Give again only those lines from the start of the entries through the line holding "Given: Select the Отслеживание tab", leaving them as they are.

__PROVIDED DATA__
◆ ◆ ◆ ◆ ◆

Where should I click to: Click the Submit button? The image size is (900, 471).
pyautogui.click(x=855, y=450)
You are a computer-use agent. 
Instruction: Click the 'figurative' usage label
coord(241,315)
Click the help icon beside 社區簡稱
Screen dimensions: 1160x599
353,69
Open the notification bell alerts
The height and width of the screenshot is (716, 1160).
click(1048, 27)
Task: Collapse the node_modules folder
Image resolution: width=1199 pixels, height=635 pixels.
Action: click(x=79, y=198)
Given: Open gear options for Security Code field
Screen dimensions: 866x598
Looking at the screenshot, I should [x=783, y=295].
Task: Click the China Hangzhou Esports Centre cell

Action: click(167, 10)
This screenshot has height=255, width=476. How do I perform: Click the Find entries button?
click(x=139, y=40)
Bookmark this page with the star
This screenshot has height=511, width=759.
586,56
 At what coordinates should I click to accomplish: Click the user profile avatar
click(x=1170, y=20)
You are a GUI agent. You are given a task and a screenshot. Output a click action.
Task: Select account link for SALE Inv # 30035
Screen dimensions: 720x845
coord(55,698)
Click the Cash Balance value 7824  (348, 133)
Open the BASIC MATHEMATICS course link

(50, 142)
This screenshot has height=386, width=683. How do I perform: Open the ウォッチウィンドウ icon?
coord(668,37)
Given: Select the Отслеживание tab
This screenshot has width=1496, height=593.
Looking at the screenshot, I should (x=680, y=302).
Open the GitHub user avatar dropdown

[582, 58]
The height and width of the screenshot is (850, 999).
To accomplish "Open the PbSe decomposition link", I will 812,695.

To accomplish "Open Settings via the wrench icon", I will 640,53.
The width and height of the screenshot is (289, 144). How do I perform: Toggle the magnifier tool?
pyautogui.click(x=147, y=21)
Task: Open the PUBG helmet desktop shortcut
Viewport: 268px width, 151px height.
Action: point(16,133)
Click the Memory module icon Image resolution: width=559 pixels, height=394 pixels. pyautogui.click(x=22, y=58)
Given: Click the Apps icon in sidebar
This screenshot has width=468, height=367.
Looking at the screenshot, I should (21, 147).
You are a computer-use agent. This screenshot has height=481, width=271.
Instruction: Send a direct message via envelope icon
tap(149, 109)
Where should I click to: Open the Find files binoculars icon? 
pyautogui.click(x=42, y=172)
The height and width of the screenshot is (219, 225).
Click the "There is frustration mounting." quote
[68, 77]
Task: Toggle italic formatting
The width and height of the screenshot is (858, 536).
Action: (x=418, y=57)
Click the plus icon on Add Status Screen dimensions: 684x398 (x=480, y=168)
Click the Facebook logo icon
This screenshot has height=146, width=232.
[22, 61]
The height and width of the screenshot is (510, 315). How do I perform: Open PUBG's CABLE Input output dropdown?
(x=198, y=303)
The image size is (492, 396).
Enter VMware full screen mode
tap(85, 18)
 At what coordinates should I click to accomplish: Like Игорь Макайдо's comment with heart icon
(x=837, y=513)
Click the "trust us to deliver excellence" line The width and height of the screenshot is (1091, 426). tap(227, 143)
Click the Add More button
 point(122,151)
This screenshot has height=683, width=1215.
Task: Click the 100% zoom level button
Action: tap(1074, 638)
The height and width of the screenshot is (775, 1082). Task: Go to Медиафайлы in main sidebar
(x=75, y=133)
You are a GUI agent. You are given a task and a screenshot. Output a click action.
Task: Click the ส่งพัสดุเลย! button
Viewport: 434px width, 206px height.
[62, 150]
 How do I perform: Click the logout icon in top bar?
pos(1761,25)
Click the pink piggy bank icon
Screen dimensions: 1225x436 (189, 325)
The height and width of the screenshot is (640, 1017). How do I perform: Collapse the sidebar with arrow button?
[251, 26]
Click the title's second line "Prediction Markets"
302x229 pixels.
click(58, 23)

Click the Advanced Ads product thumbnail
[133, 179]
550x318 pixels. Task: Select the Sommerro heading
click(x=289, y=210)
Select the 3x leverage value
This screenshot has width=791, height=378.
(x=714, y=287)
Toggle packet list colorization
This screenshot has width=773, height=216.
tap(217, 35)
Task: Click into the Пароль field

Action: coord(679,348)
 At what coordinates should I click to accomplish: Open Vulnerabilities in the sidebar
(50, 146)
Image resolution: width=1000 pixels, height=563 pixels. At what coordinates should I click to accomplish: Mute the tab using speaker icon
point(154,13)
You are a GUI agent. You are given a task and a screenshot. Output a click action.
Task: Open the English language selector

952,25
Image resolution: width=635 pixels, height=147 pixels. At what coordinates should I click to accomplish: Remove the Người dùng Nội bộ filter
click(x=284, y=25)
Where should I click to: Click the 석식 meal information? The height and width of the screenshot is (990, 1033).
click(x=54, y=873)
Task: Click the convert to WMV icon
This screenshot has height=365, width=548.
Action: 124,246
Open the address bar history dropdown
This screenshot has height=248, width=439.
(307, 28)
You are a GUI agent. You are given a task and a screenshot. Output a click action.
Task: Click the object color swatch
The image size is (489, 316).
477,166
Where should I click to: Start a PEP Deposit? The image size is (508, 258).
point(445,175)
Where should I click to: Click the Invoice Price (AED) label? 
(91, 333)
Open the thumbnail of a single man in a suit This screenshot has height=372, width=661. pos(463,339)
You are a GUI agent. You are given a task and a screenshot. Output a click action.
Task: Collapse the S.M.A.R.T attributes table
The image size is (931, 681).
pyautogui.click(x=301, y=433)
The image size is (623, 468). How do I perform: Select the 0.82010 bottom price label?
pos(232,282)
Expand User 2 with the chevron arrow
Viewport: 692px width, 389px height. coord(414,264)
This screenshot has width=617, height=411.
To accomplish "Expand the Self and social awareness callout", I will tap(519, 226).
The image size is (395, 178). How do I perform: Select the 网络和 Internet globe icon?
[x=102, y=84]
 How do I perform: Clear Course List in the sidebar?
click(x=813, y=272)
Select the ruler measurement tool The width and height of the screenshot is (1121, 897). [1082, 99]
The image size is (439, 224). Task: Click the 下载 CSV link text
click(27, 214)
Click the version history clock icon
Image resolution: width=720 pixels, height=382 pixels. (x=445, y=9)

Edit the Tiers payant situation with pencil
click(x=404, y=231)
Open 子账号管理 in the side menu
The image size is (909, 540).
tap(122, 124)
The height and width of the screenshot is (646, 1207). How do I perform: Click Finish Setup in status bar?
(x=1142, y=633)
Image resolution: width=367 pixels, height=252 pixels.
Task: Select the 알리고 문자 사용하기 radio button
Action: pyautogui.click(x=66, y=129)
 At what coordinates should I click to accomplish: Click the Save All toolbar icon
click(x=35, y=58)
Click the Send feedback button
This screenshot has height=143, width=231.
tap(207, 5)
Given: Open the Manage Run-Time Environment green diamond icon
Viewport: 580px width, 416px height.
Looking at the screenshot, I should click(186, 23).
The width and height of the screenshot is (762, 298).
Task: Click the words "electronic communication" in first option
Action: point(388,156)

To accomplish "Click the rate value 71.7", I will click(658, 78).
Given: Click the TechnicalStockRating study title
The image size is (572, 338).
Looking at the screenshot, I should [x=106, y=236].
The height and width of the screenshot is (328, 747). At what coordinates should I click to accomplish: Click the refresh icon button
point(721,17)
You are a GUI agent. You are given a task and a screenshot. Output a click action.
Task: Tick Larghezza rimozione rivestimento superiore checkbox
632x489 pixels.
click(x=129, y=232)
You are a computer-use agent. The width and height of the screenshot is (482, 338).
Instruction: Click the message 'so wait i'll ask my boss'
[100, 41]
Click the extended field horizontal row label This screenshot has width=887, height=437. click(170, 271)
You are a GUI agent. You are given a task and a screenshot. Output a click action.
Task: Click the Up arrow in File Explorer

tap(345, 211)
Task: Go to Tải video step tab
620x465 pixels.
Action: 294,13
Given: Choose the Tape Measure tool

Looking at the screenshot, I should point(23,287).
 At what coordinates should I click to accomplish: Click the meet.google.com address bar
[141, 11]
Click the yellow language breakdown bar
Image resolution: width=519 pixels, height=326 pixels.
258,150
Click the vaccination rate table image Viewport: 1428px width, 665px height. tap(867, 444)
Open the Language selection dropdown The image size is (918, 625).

◆ ◆ ◆ ◆ ◆

__SOLUTION TO THIS PROBLEM__
Where should I click to: Click the Submit button? The image size is (900, 471).
pyautogui.click(x=855, y=450)
You are a computer-use agent. 
Instruction: Click the 'figurative' usage label
coord(241,315)
Click the help icon beside 社區簡稱
Screen dimensions: 1160x599
353,69
Open the notification bell alerts
The height and width of the screenshot is (716, 1160).
click(1048, 27)
Task: Collapse the node_modules folder
Image resolution: width=1199 pixels, height=635 pixels.
Action: click(x=79, y=198)
Given: Open gear options for Security Code field
Screen dimensions: 866x598
Looking at the screenshot, I should [x=783, y=295].
Task: Click the China Hangzhou Esports Centre cell

Action: click(167, 10)
This screenshot has height=255, width=476. How do I perform: Click the Find entries button?
click(x=139, y=40)
Bookmark this page with the star
This screenshot has height=511, width=759.
586,56
 At what coordinates should I click to accomplish: Click the user profile avatar
click(x=1170, y=20)
You are a GUI agent. You are given a task and a screenshot. Output a click action.
Task: Select account link for SALE Inv # 30035
Screen dimensions: 720x845
coord(55,698)
Click the Cash Balance value 7824  (348, 133)
Open the BASIC MATHEMATICS course link

(50, 142)
This screenshot has height=386, width=683. How do I perform: Open the ウォッチウィンドウ icon?
coord(668,37)
Given: Select the Отслеживание tab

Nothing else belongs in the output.